Toshiba Electronic Devices and Storage Corporation (‘Toshiba’) has developed an image recognition SoC (System on Chip) for automotive applications. The company says that the new SoC implements deep learning accelerator at at a speed that is 10 times and has a power efficiency that is 4 times that of its predecessor.

SoC provides image recognition capabilities to help advanced driver assistance systems (ADAS), like autonomous emergency braking systems to recognize road traffic signs and road situations at high speed with low power consumption. With consumers expecting more from the vehicles of the future in terms of safety and technology, such ADAS features need increasingly advanced capabilities.

In the new SoC, deep neural networks (DNN), algorithms which replicate the neural networks seen in our brains, perform recognition processing more accurately than conventional pattern recognition and machine learning. It is expected that they would be highly useful in automotive applications. One drawback with DNN-based image recognition with conventional processors is that it takes time, as it calls for numerous multiply-accumulate (MAC) calculations. DNN having conventional high-speed processors also need too much power. Toshiba has tackled this issue with a DNN accelerator that implements deep learning in hardware. It has three features.

• Parallel MAC units.
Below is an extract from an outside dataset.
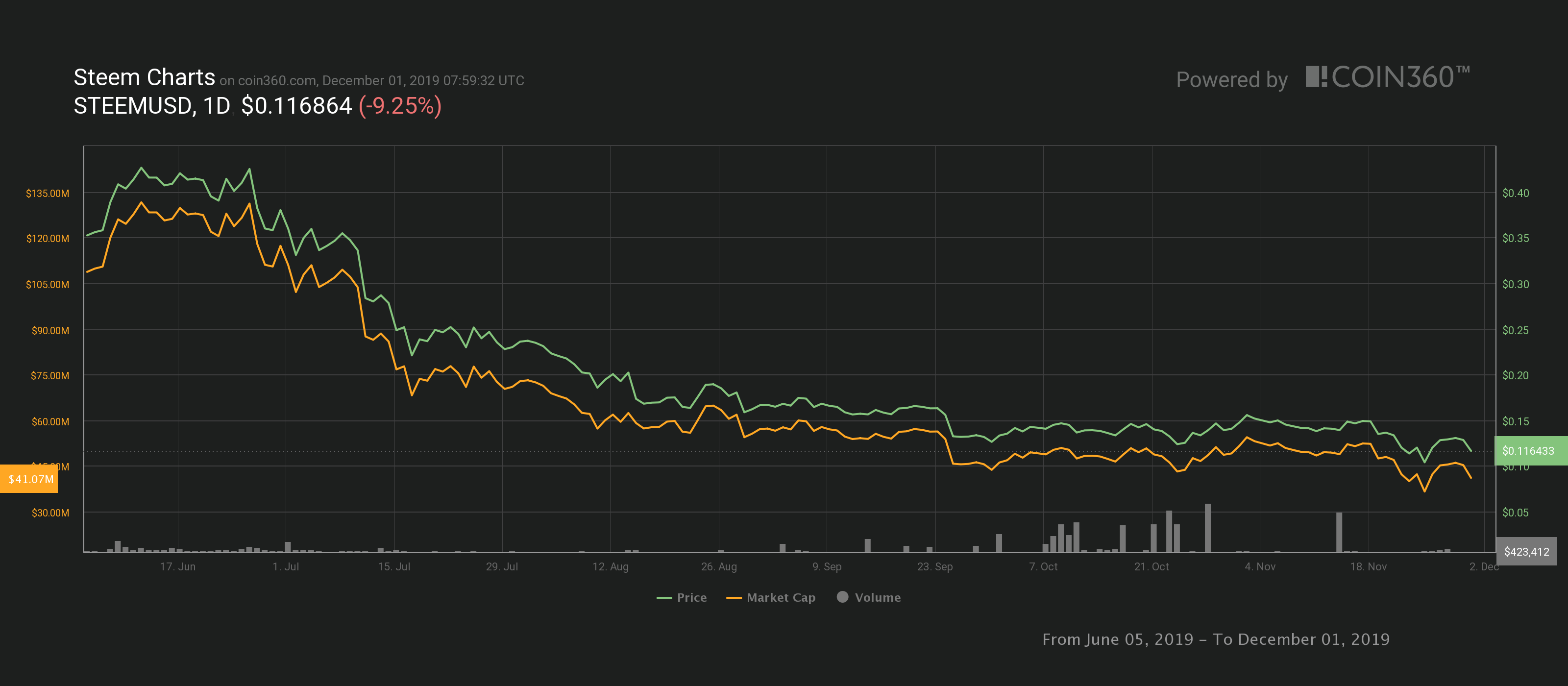Click the COIN360 logo
This screenshot has width=1568, height=686.
click(x=1387, y=78)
DNN processing needs many MAC computations. Toshiba’s new SoC has four processors, and each of them has 256 MAC units. This boosts DNN processing speed.
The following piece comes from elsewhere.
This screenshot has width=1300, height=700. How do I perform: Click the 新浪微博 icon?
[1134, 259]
• Reduced DRAM access. Conventional SoC lacks local memory to keep temporal data close to the DNN execution unit. It requires a lot of power to keep accessing local memory. Power is also used up for loading the weight data, which is needed for the MAC calculations. In the new SoC, SRAM are implemented close to the DNN execution unit. The DNN processing is divided into sub-processing blocks to retain the temporal data in the SRAM, thus reducing the need for DRAM access. Toshiba has also added a decompression unit to the accelerator. Weight data, which is compressed and stored in DRAM in advance, are loaded through the decompression unit, thus reducing the power consumption needed to load weight data from DRAM.

• Reduced SRAM access. Conventional deep learning needs to access SRAM after processing each layer of DNN, and this requires too much power. The accelerator on the other hand has a pipelined layer structure in the DNN execution unit of DNN. This facilitates a series of DNN calculations which can be executed through one time SRAM access.

According to Toshiba, the new SoC is compliant with ISO26262, the global standard for functional safety for automotive applications. The company will continue to working on ramping up the power efficiency and processing speed of the developed SoC and is slated to commence sample shipments of ‘Visconti 5’, the next generation of Toshiba’s image-recognition processor, in September 2019.